## EXERCISE PROMPT:
Copy out the listing exactly.
*** TASK DATA
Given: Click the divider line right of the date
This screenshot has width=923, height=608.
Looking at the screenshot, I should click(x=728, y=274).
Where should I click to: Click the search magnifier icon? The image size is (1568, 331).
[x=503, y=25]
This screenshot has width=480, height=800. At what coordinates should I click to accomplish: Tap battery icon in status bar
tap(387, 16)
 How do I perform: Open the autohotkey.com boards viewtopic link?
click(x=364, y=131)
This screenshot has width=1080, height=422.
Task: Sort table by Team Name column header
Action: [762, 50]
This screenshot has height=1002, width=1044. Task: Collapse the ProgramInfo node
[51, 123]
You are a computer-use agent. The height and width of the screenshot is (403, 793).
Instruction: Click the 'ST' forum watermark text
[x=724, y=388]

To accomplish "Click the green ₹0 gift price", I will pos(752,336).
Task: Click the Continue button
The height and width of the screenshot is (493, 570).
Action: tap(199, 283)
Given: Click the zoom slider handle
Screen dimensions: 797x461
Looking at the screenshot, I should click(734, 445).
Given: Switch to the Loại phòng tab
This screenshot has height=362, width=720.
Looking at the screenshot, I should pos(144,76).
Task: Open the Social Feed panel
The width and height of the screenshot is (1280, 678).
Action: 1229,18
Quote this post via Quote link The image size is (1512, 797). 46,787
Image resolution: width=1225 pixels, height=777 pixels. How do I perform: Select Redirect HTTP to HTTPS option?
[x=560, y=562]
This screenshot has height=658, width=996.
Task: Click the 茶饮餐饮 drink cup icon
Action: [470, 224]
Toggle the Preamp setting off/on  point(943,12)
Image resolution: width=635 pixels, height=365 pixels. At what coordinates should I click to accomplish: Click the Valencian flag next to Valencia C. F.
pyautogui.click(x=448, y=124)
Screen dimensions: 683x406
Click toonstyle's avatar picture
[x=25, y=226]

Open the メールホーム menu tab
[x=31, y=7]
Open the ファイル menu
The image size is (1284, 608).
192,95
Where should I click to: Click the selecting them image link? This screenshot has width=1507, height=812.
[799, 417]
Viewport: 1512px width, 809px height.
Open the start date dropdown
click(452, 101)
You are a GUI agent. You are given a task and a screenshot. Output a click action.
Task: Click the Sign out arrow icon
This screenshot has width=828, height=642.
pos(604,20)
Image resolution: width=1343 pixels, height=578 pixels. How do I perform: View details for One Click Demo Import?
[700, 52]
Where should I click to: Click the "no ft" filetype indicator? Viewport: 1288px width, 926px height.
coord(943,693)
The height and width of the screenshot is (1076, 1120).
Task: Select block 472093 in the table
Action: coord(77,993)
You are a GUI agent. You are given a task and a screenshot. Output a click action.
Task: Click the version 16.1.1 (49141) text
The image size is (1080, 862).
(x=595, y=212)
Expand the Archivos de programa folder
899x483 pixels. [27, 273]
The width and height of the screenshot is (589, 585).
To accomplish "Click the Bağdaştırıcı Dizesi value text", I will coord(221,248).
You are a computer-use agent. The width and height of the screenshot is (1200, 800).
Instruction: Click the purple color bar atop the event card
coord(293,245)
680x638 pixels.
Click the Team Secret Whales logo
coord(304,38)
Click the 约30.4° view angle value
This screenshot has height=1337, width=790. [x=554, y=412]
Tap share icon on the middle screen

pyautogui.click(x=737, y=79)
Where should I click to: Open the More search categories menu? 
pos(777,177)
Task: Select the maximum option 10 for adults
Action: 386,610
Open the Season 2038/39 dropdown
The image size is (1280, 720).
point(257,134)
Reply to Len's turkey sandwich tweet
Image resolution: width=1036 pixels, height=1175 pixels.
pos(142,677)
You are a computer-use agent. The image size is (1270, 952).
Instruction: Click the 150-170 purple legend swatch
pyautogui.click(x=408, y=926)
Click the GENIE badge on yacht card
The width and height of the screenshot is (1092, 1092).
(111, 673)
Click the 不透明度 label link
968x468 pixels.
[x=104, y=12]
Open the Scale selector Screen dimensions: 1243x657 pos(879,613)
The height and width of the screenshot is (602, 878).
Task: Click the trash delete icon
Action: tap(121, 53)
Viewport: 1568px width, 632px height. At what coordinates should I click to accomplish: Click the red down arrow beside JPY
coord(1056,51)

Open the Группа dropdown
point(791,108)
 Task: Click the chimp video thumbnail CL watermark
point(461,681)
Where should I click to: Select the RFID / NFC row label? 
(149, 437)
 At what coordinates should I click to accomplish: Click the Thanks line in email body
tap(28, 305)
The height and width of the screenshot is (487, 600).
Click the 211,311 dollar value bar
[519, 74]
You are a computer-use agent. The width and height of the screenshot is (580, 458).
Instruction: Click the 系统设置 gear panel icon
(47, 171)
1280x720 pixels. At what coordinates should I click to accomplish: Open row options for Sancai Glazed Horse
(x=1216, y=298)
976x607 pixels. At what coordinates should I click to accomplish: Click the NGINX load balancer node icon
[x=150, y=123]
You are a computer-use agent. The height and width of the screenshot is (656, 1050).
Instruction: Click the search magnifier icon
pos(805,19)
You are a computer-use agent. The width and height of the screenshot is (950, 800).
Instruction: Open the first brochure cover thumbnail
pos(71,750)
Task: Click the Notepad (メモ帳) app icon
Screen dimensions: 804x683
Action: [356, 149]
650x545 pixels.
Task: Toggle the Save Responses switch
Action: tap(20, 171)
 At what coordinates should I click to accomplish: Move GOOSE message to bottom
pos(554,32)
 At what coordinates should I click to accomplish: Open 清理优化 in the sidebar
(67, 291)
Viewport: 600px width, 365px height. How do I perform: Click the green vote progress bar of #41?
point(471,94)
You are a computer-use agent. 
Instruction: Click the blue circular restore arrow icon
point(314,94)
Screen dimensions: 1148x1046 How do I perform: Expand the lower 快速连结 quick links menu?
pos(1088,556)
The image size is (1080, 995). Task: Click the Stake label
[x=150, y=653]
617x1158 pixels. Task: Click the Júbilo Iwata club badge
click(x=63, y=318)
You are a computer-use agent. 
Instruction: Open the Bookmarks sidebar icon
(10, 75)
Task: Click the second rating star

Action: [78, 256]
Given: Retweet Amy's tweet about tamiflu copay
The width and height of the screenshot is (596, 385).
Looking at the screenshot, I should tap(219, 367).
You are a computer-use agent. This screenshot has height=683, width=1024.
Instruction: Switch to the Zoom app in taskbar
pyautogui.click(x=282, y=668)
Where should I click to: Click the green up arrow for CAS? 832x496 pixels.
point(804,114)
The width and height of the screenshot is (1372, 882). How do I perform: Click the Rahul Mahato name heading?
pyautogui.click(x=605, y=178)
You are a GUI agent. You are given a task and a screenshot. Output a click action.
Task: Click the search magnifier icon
******
## RESPONSE TO THE EXERCISE:
Given: Click the divider line right of the date
This screenshot has width=923, height=608.
Looking at the screenshot, I should click(x=728, y=274).
Where should I click to: Click the search magnifier icon? The image size is (1568, 331).
[x=503, y=25]
This screenshot has width=480, height=800. At what coordinates should I click to accomplish: Tap battery icon in status bar
tap(387, 16)
 How do I perform: Open the autohotkey.com boards viewtopic link?
click(x=364, y=131)
This screenshot has width=1080, height=422.
Task: Sort table by Team Name column header
Action: [762, 50]
This screenshot has height=1002, width=1044. Task: Collapse the ProgramInfo node
[51, 123]
You are a computer-use agent. The height and width of the screenshot is (403, 793).
Instruction: Click the 'ST' forum watermark text
[x=724, y=388]

To accomplish "Click the green ₹0 gift price", I will pos(752,336).
Task: Click the Continue button
The height and width of the screenshot is (493, 570).
Action: tap(199, 283)
Given: Click the zoom slider handle
Screen dimensions: 797x461
Looking at the screenshot, I should click(734, 445).
Given: Switch to the Loại phòng tab
This screenshot has height=362, width=720.
Looking at the screenshot, I should pos(144,76).
Task: Open the Social Feed panel
The width and height of the screenshot is (1280, 678).
Action: 1229,18
Quote this post via Quote link The image size is (1512, 797). 46,787
Image resolution: width=1225 pixels, height=777 pixels. How do I perform: Select Redirect HTTP to HTTPS option?
[x=560, y=562]
This screenshot has height=658, width=996.
Task: Click the 茶饮餐饮 drink cup icon
Action: [470, 224]
Toggle the Preamp setting off/on  point(943,12)
Image resolution: width=635 pixels, height=365 pixels. At what coordinates should I click to accomplish: Click the Valencian flag next to Valencia C. F.
pyautogui.click(x=448, y=124)
Screen dimensions: 683x406
Click toonstyle's avatar picture
[x=25, y=226]

Open the メールホーム menu tab
[x=31, y=7]
Open the ファイル menu
The image size is (1284, 608).
192,95
Where should I click to: Click the selecting them image link? This screenshot has width=1507, height=812.
[799, 417]
Viewport: 1512px width, 809px height.
Open the start date dropdown
click(452, 101)
You are a GUI agent. You are given a task and a screenshot. Output a click action.
Task: Click the Sign out arrow icon
This screenshot has width=828, height=642.
pos(604,20)
Image resolution: width=1343 pixels, height=578 pixels. How do I perform: View details for One Click Demo Import?
[700, 52]
Where should I click to: Click the "no ft" filetype indicator? Viewport: 1288px width, 926px height.
coord(943,693)
The height and width of the screenshot is (1076, 1120).
Task: Select block 472093 in the table
Action: coord(77,993)
You are a GUI agent. You are given a task and a screenshot. Output a click action.
Task: Click the version 16.1.1 (49141) text
The image size is (1080, 862).
(x=595, y=212)
Expand the Archivos de programa folder
899x483 pixels. [27, 273]
The width and height of the screenshot is (589, 585).
To accomplish "Click the Bağdaştırıcı Dizesi value text", I will coord(221,248).
You are a computer-use agent. The width and height of the screenshot is (1200, 800).
Instruction: Click the purple color bar atop the event card
coord(293,245)
680x638 pixels.
Click the Team Secret Whales logo
coord(304,38)
Click the 约30.4° view angle value
This screenshot has height=1337, width=790. [x=554, y=412]
Tap share icon on the middle screen

pyautogui.click(x=737, y=79)
Where should I click to: Open the More search categories menu? 
pos(777,177)
Task: Select the maximum option 10 for adults
Action: 386,610
Open the Season 2038/39 dropdown
The image size is (1280, 720).
point(257,134)
Reply to Len's turkey sandwich tweet
Image resolution: width=1036 pixels, height=1175 pixels.
pos(142,677)
You are a computer-use agent. The image size is (1270, 952).
Instruction: Click the 150-170 purple legend swatch
pyautogui.click(x=408, y=926)
Click the GENIE badge on yacht card
The width and height of the screenshot is (1092, 1092).
(111, 673)
Click the 不透明度 label link
968x468 pixels.
[x=104, y=12]
Open the Scale selector Screen dimensions: 1243x657 pos(879,613)
The height and width of the screenshot is (602, 878).
Task: Click the trash delete icon
Action: tap(121, 53)
Viewport: 1568px width, 632px height. At what coordinates should I click to accomplish: Click the red down arrow beside JPY
coord(1056,51)

Open the Группа dropdown
point(791,108)
 Task: Click the chimp video thumbnail CL watermark
point(461,681)
Where should I click to: Select the RFID / NFC row label? 
(149, 437)
 At what coordinates should I click to accomplish: Click the Thanks line in email body
tap(28, 305)
The height and width of the screenshot is (487, 600).
Click the 211,311 dollar value bar
[519, 74]
You are a computer-use agent. The width and height of the screenshot is (580, 458).
Instruction: Click the 系统设置 gear panel icon
(47, 171)
1280x720 pixels. At what coordinates should I click to accomplish: Open row options for Sancai Glazed Horse
(x=1216, y=298)
976x607 pixels. At what coordinates should I click to accomplish: Click the NGINX load balancer node icon
[x=150, y=123]
You are a computer-use agent. The height and width of the screenshot is (656, 1050).
Instruction: Click the search magnifier icon
pos(805,19)
You are a computer-use agent. The width and height of the screenshot is (950, 800).
Instruction: Open the first brochure cover thumbnail
pos(71,750)
Task: Click the Notepad (メモ帳) app icon
Screen dimensions: 804x683
Action: [356, 149]
650x545 pixels.
Task: Toggle the Save Responses switch
Action: tap(20, 171)
 At what coordinates should I click to accomplish: Move GOOSE message to bottom
pos(554,32)
 At what coordinates should I click to accomplish: Open 清理优化 in the sidebar
(67, 291)
Viewport: 600px width, 365px height. How do I perform: Click the green vote progress bar of #41?
point(471,94)
You are a computer-use agent. 
Instruction: Click the blue circular restore arrow icon
point(314,94)
Screen dimensions: 1148x1046 How do I perform: Expand the lower 快速连结 quick links menu?
pos(1088,556)
The image size is (1080, 995). Task: Click the Stake label
[x=150, y=653]
617x1158 pixels. Task: Click the Júbilo Iwata club badge
click(x=63, y=318)
You are a computer-use agent. 
Instruction: Open the Bookmarks sidebar icon
(10, 75)
Task: Click the second rating star

Action: [78, 256]
Given: Retweet Amy's tweet about tamiflu copay
The width and height of the screenshot is (596, 385).
Looking at the screenshot, I should tap(219, 367).
You are a computer-use agent. This screenshot has height=683, width=1024.
Instruction: Switch to the Zoom app in taskbar
pyautogui.click(x=282, y=668)
Where should I click to: Click the green up arrow for CAS? 832x496 pixels.
point(804,114)
The width and height of the screenshot is (1372, 882). How do I perform: Click the Rahul Mahato name heading?
pyautogui.click(x=605, y=178)
You are a GUI agent. You are given a task and a screenshot. Output a click action.
Task: Click the search magnifier icon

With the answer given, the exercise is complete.